» **Aim of the exercise**
Give back exactly the stretch of data below from the line holding "1372x891 pixels." through the line holding "The image size is (1403, 840).", both ends included, and leave the remaining lines out.

Saved entries
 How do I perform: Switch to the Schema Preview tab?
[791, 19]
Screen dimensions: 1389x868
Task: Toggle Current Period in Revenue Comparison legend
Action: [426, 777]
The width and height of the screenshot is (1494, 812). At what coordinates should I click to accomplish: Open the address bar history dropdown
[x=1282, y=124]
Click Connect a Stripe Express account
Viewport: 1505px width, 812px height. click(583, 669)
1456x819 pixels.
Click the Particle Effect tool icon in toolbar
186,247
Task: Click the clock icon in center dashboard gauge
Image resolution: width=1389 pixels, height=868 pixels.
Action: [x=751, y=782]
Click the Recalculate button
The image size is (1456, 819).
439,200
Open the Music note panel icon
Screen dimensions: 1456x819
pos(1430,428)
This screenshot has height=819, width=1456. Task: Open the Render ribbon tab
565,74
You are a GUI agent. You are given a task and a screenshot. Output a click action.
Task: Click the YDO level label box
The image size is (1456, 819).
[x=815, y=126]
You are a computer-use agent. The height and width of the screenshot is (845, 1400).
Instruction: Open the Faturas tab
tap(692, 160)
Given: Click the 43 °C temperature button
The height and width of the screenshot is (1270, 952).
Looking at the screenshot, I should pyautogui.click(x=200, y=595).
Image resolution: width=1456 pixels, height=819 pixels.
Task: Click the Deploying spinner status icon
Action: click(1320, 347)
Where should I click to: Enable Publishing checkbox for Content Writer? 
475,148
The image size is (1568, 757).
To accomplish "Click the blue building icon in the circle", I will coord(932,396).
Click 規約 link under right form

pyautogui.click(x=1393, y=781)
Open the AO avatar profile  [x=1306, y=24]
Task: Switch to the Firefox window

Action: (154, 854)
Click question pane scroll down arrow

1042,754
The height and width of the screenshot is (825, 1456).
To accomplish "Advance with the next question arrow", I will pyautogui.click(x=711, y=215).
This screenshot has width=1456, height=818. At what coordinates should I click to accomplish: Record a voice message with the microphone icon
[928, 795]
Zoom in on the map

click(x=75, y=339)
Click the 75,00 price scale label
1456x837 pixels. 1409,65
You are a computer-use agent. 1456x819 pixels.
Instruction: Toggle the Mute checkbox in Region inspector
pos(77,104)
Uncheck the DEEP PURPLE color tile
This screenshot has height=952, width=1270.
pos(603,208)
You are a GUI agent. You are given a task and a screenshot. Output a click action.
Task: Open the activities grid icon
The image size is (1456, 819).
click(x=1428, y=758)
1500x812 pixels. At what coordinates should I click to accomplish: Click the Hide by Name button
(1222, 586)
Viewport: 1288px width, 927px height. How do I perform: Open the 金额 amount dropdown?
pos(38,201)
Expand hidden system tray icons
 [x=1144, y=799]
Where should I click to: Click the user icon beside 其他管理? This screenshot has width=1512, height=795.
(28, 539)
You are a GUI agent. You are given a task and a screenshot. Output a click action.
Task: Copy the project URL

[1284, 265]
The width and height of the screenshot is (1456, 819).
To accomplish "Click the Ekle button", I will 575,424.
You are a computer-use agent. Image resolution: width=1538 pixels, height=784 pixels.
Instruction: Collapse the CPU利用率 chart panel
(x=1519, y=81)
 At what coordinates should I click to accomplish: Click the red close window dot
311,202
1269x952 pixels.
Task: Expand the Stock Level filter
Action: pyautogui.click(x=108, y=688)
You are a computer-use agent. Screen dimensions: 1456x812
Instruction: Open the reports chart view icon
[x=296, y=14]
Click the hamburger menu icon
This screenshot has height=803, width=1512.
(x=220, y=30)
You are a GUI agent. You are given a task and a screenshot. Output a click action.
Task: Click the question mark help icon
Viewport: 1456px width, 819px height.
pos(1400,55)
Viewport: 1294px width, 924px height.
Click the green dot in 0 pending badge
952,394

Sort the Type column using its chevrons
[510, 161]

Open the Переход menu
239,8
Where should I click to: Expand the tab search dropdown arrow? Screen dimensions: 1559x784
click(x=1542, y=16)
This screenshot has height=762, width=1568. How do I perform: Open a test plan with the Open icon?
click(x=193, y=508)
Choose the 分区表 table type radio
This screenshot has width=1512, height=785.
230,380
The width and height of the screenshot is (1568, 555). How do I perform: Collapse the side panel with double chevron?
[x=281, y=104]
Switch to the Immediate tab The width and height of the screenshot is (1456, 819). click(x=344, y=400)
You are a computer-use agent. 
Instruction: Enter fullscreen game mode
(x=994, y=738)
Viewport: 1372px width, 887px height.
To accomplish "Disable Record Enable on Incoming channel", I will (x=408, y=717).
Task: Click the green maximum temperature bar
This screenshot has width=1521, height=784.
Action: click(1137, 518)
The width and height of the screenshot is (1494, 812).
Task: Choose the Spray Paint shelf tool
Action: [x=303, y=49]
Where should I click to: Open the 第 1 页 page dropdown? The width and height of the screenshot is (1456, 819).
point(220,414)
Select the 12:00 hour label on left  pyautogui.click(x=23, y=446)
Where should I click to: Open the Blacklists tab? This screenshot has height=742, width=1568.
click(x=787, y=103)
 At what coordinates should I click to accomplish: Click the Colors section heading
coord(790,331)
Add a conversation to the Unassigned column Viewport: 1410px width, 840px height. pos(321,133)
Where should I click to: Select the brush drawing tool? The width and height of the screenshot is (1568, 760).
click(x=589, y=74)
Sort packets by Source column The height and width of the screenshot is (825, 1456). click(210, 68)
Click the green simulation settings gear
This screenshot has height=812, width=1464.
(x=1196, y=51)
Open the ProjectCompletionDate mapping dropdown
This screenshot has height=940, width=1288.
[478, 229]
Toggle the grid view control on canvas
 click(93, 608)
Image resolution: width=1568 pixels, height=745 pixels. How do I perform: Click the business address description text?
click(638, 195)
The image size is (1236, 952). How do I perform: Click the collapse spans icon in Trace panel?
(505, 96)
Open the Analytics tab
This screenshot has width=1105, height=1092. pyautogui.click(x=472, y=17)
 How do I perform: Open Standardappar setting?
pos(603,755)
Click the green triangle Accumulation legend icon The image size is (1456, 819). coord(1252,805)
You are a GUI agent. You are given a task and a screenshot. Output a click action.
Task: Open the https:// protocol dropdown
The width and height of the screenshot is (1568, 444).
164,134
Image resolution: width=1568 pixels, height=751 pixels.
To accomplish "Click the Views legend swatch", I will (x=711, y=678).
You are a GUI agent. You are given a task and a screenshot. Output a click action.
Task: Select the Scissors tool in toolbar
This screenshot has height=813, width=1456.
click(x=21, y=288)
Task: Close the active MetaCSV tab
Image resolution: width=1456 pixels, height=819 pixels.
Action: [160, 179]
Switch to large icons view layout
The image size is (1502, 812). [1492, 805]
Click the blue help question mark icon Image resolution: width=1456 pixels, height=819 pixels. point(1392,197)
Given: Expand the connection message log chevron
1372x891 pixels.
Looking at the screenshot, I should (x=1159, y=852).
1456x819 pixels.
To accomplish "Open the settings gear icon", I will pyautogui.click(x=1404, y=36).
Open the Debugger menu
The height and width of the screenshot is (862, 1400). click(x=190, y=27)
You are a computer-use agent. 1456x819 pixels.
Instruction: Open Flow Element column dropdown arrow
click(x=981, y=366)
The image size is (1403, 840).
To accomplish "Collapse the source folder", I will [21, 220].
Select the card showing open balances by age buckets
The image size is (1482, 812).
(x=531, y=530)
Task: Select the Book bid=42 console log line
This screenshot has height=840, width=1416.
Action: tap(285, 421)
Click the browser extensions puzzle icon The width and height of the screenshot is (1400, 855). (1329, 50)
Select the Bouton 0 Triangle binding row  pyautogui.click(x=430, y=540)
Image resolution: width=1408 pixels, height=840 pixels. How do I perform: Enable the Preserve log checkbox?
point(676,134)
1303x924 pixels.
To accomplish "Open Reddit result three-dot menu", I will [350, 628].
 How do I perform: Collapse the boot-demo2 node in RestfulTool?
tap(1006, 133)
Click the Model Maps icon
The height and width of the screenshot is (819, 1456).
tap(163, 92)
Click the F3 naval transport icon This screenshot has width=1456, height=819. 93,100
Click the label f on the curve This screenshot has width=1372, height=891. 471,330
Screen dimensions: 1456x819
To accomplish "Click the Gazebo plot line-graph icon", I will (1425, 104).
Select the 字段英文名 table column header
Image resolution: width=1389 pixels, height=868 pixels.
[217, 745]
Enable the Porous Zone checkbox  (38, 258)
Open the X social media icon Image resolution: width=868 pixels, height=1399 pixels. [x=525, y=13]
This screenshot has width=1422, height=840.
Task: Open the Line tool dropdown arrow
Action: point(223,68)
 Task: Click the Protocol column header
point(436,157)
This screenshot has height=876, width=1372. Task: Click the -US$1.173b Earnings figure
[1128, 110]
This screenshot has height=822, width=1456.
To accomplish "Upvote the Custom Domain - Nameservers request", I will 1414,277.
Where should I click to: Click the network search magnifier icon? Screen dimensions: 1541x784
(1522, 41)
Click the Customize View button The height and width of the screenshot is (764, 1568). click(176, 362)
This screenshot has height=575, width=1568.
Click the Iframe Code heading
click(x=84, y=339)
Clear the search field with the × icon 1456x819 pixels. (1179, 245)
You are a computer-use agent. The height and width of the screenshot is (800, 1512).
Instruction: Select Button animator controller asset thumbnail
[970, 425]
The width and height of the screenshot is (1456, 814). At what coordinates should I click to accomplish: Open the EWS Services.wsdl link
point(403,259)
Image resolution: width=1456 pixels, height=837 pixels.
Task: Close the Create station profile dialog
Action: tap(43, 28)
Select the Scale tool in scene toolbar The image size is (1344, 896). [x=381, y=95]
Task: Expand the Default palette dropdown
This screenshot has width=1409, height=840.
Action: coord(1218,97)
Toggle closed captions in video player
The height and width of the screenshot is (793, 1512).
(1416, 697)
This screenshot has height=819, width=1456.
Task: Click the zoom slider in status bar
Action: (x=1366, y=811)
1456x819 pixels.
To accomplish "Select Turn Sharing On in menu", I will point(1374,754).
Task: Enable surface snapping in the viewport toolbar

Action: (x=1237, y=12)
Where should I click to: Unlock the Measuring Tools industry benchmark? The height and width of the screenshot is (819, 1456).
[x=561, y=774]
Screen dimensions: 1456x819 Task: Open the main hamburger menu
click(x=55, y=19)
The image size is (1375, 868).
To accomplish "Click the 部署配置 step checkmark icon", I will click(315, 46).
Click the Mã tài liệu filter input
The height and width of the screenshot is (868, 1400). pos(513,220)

» **Solution to this task**
1372x891 pixels.
Looking at the screenshot, I should (x=1159, y=852).
1456x819 pixels.
To accomplish "Open the settings gear icon", I will pyautogui.click(x=1404, y=36).
Open the Debugger menu
The height and width of the screenshot is (862, 1400). click(x=190, y=27)
You are a computer-use agent. 1456x819 pixels.
Instruction: Open Flow Element column dropdown arrow
click(x=981, y=366)
The image size is (1403, 840).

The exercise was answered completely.